5.3 From the activities explained by the appellant it can be seen that these activities have nothing to do with Survey & Exploration of Mineral Service. Appellants have undertaken mainly the preparation of camps mobilization and also upkeep and maintenance of these camps. The Commissioner (Appeals) for the period from 25-4-2006 to 20-12-2007 has analyzed the very same issue in detail and held that the activities does not fall under Survey & Exploration of Mineral Service. It was held that activity of the appellant are not in the nature of seismic services and collection/processing, interpretation of data and drilling or testing in relation to survey and exploration.

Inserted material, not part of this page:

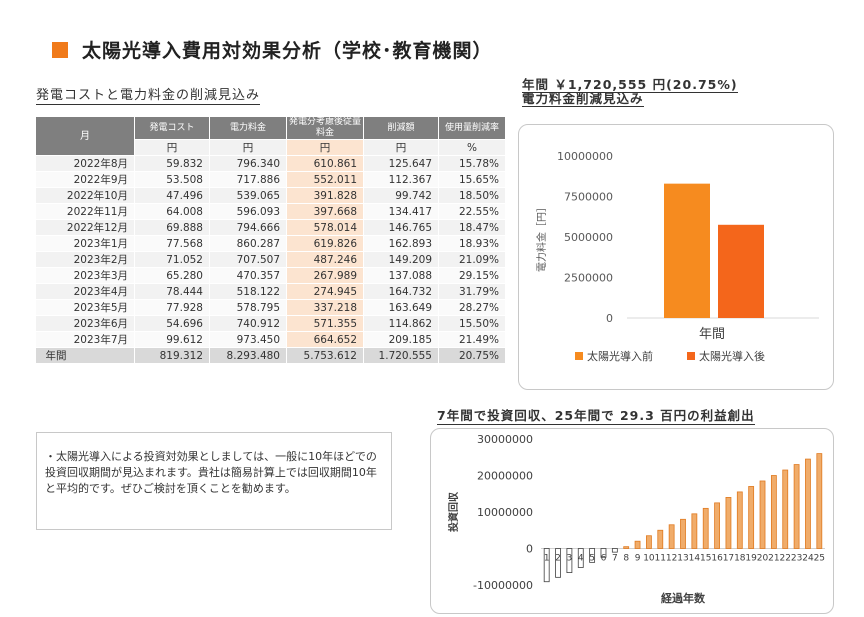 The image size is (864, 617). I want to click on unit-cell: %, so click(472, 148).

The CBEC vide its Circular No. 80/10/2004-ST, dated 10-9-2004 has clarified that the service tax under this category would be limited to the services rendered in relation to Survey and Exploration only and not on the activity of actual extraction after the survey and exploration is complete. The transport, refining, processing or production of the extracted products would also be out of the ambit of service tax.

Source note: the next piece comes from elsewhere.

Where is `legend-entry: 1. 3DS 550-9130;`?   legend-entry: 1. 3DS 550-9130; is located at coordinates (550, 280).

5.4 On these lines of clarification issued by Board, we can safely conclude that the activity undertaken by the appellant is in the nature of mobilization of camps, upkeep and maintenance of camps and such other services that would not fall under the definition of Survey & Exploration of Mineral Services. While arriving at such conclusion, we also take note of the fact that the Tribunal in the appellant’s own case cited supra, had remanded the matter to the adjudicating authority to relook into the question whether the activity falls within the category of Survey & Exploration of Mineral Services. For an earlier period, the Commissioner (Appeals) has held that the activities undertaken by the appellant would not fall under the category of Survey & Exploration of Mineral services and the department has not filed any appeal against that order. The Ld. Counsel for the appellant has relied upon the decision in the case of Marsons Fan Industries v. Commissioner of Central Excise, Calcutta – 2008 (225) E.L.T. 334 (S.C.) to argue that when the department has accepted the order passed by them on a particular issue they cannot challenge for a subsequent period on the very same issue. In the present case, when the matter came up for hearing on 22-2-2019, the department had sought time for verifying whether any appeal was filed against the Order-in-Appeal No. 13/2009 (M-ST) dated 30-4-2009. Today, the Ld. AR has not been able to confirm whether any appeal has been preferred by the department or not. Taking note of this aspect and also relying upon the decision in Marsons Fan Industries (supra), we are of the opinion that the issue has been decided in favour of the assessee for the previous period. The department cannot then agitate the matter. Thus, after appreciating the facts and following the decisions cited above, we are of the view that the demand cannot sustain. The impugned order is set aside. The appeal is allowed with consequential relief, if any.”

7. In the appellant’s own case, the Commissioner (Appeals) vide Order-in-Appeal No. 12/2009 (M-ST) dated 30.04.2009 has held as under:

“….From the submissions of the appellant, it can be seen that their activities range from camp mobilization, demobilization, construction of huts and toilets, electrical fitting and wiring, daily supply of potable water, house keeping, laying phones, drilling the holes manually, to transportation of labor, etc. There appears to be no technically qualified, informed assistance or expertise provided that would place the services rendered by them in the same class or clan – as seismic survey, collection / processing / interpretation of data. Any way, the service rendered by the appellant would not amount to Survey and Exploration of Mineral, Oil or Gas – as alleged in the Show Cause Notice and as decided in the Impugned Order in Original.”

8. The above decisions squarely apply to the facts of the case. From the discussions made above, we find that the demand cannot sustain.

9. The impugned order is set aside.

10. The appeal is allowed with consequential reliefs, if any, as per law.